┌─ TEXT

See, the goal with confessions is not quantity but quality. I mean, sure, it would be great for law enforcement and thus for the rest of us if they could get truthful confessions in every case, but the “truthful” part is key. Dragging false confessions out of exhausted subjects is not helpful.

Thirty-five years ago, a postdoctoral fellow in psychology named Saul Kassin began researching the psychological factors that affect jury decisions. He noticed that whenever a confession was involved, every juror voted guilty. Alibis and fingerprints didn’t matter in these cases. Kassin read the U.S. Supreme Court’s 1966 Miranda decision and found that it repeatedly cites the Reid Technique manual as the most authoritative source on American interrogation techniques. When he bought the manual, he says, “my first impression was, my God, this reads like a bad psychology textbook. It was filled with assertions with no empirical proof.”

Today, Kassin has appointments at Williams College, in Massachusetts, and at John Jay College of Criminal Justice, in New York, and is widely regarded as a leading expert on false confessions. He believes that the Reid Technique is inherently coercive. The interrogator’s refusal to listen to a suspect’s denials creates feelings of hopelessness, which are compounded by the fake file and by lies about the evidence. At this point, short-term thinking takes over. Confession opens something of an escape hatch, so it is only natural that some people choose it.

└─
┌─ EXCERPTED DATA

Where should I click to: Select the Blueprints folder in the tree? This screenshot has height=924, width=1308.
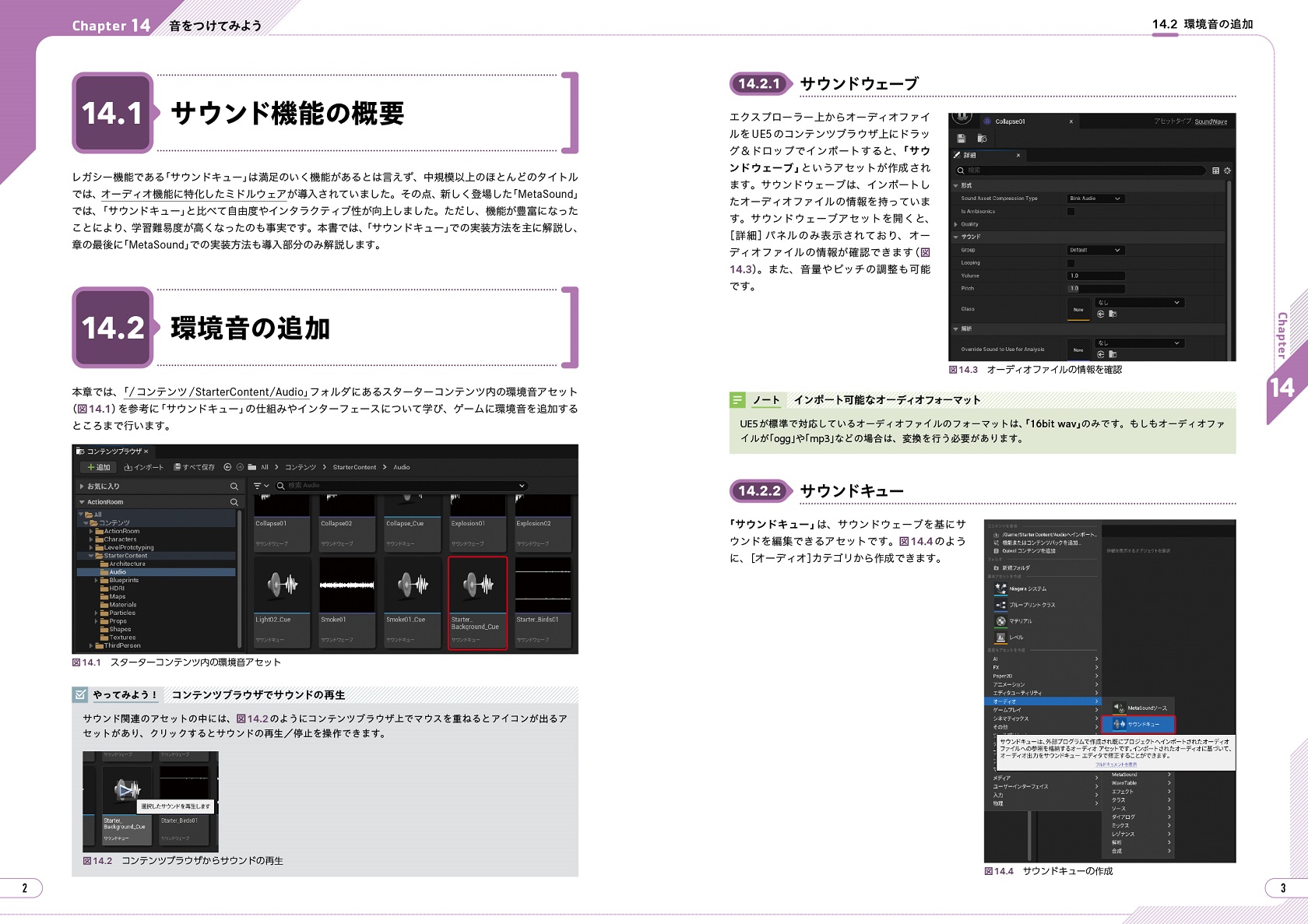coord(124,580)
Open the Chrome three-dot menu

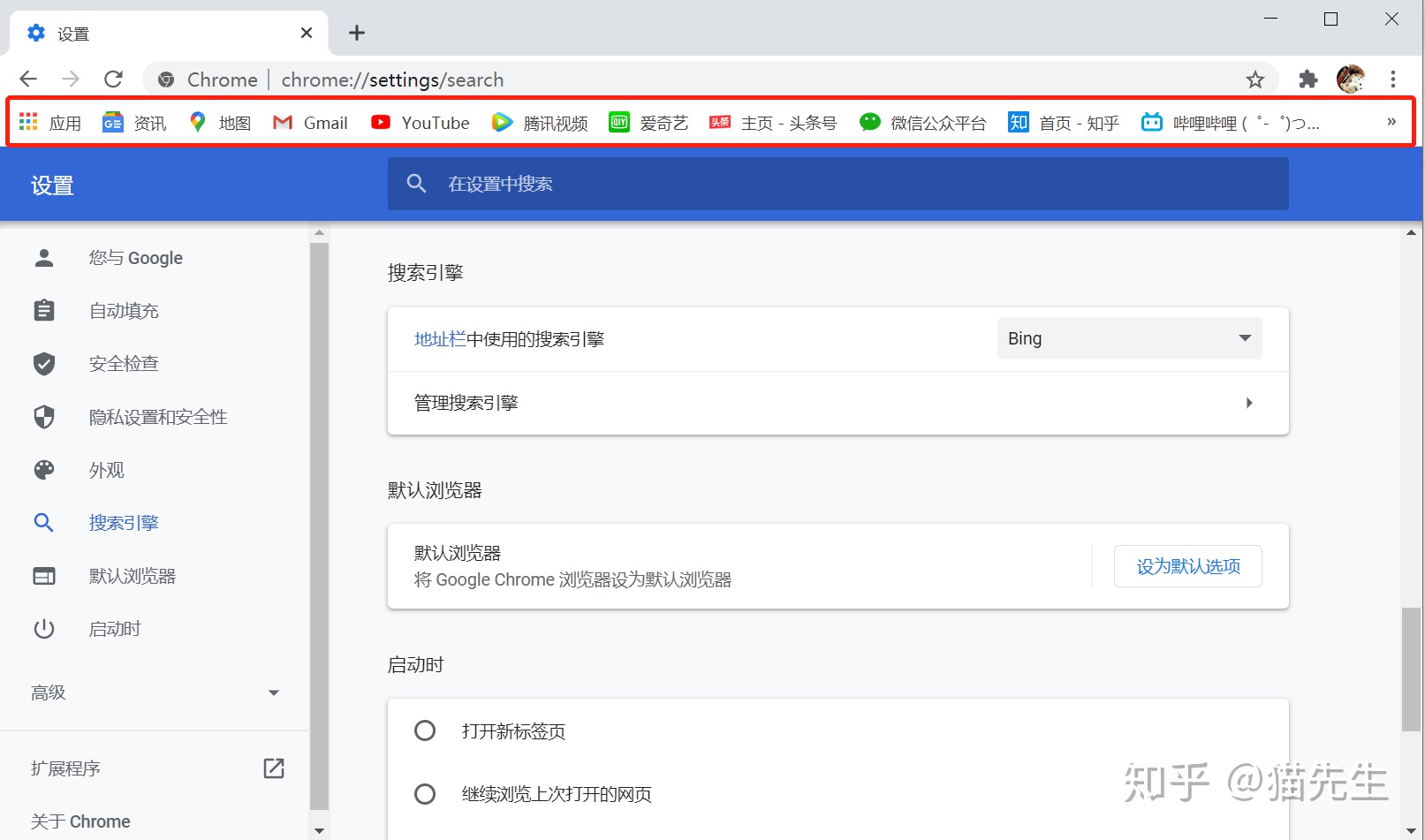(x=1393, y=79)
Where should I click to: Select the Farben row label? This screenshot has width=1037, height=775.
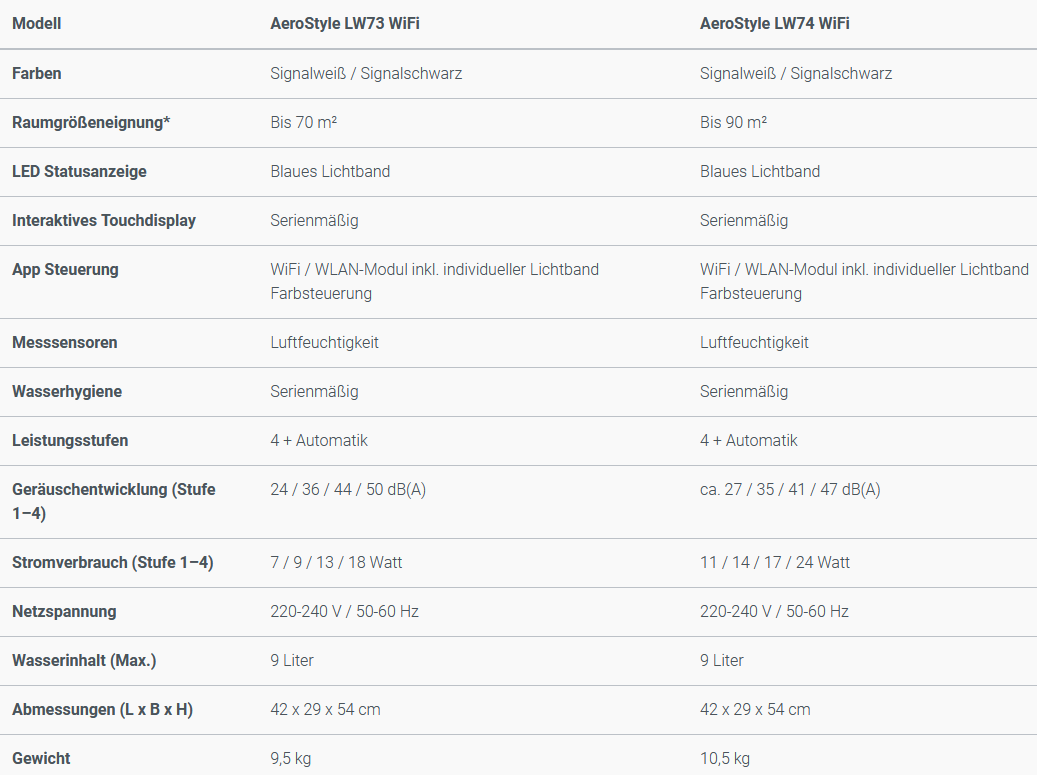[x=35, y=73]
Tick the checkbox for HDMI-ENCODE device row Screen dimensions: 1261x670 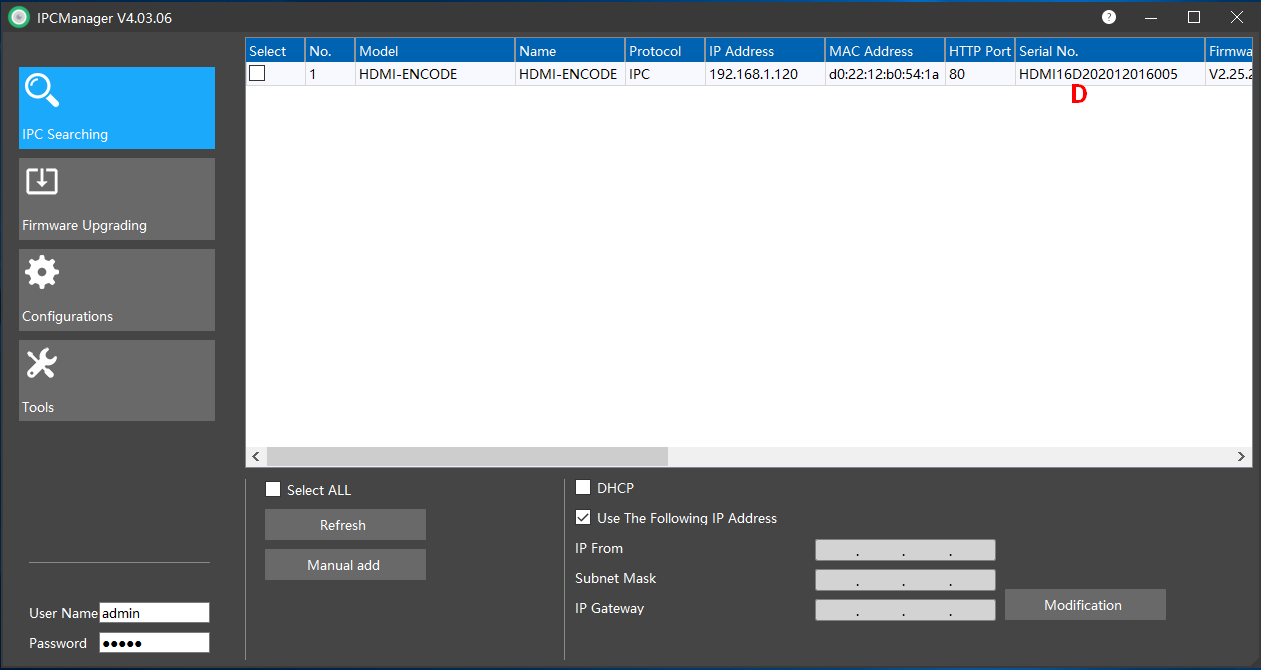257,73
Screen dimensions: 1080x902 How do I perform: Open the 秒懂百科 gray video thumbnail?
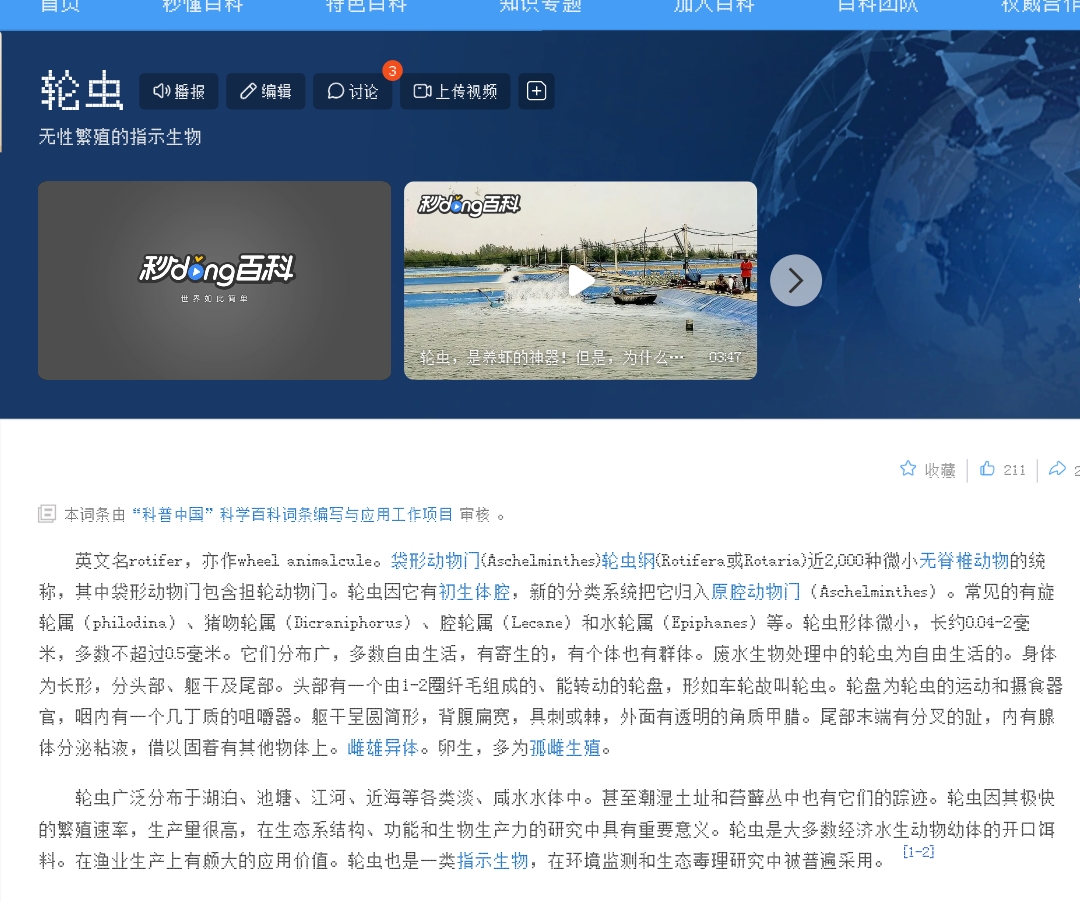(x=214, y=280)
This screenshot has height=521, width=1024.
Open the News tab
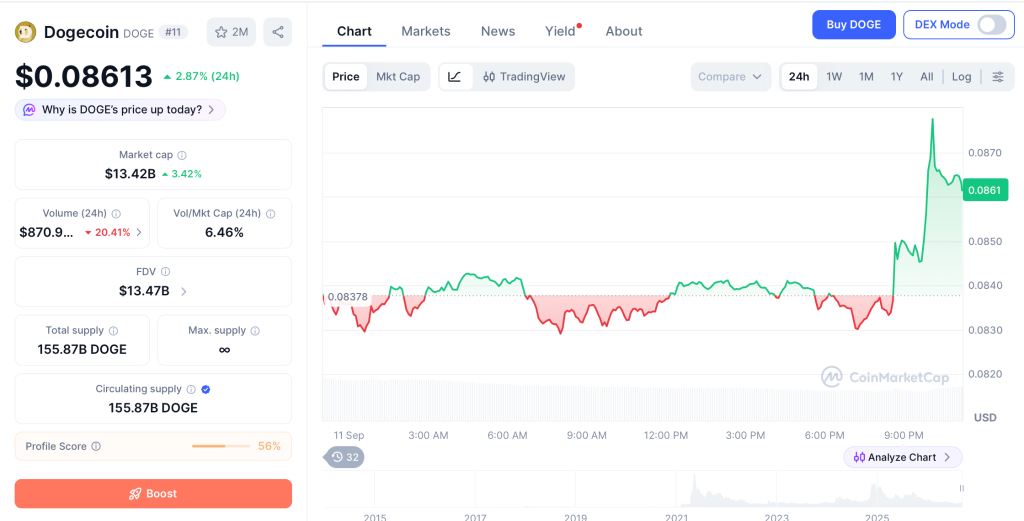pos(498,31)
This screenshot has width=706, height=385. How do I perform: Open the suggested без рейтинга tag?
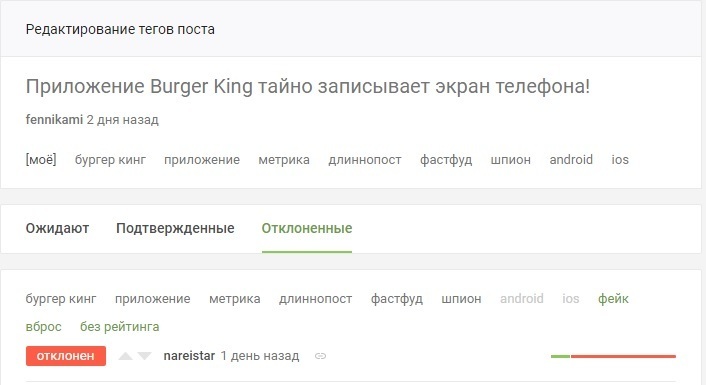[119, 326]
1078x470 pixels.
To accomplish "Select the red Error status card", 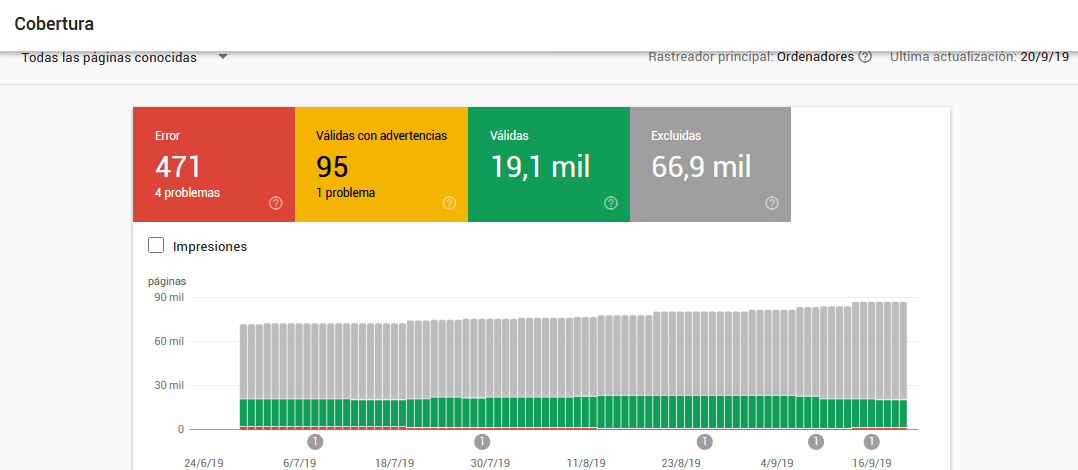I will [x=214, y=164].
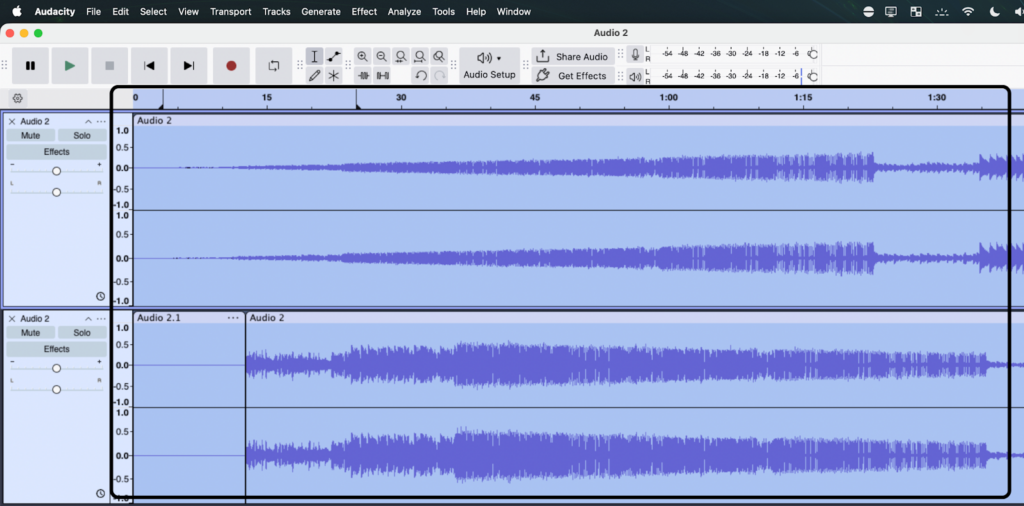
Task: Collapse the first Audio 2 track
Action: pos(88,122)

└─

*SHORT TASK 1*: Find every line in the records that contains the word "Open", and copy each of those lines in full.
*SHORT TASK 2*: Continue the passage about false confessions, starting right after its final sentence.

*EXERCISE RESULT 1*:
Open the Chrome three-dot menu
Screen dimensions: 1080x902 How do I perform: Open the 秒懂百科 gray video thumbnail?
Open the News tab
This screenshot has width=706, height=385. How do I perform: Open the suggested без рейтинга tag?

*EXERCISE RESULT 2*:
Do you think the Miranda ruling makes this not a problem? More than 80% of suspects waive their Miranda rights.

The Reid interrogation technique is predicated upon an accurate determination, during Behavioral Analysis, of whether the suspect is lying. Here, too, social scientists find reason for concern. Three decades of research have shown that nonverbal signals, so prized by the Reid trainers, bear no relation to deception. In fact, people have little more than coin-flipping odds of guessing if someone is telling the truth, and numerous surveys have shown that police do no better. Aldert Vrij, a professor of psychology at the University of Portsmouth, in England, found that law-enforcement experience does not necessarily improve the ability to detect lies. Among police officers, those who said they paid close attention to nonverbal cues did the worst. Similarly, an experiment by Kassin showed that both students and police officers were better at telling true confessions from false ones when they listened to an audio recording of an interview rather than watch it on video. In the experiment, the police officers performed less well than the students but expressed greater confidence in their ability to tell who was lying. “That’s a bad combination,” Kassin said.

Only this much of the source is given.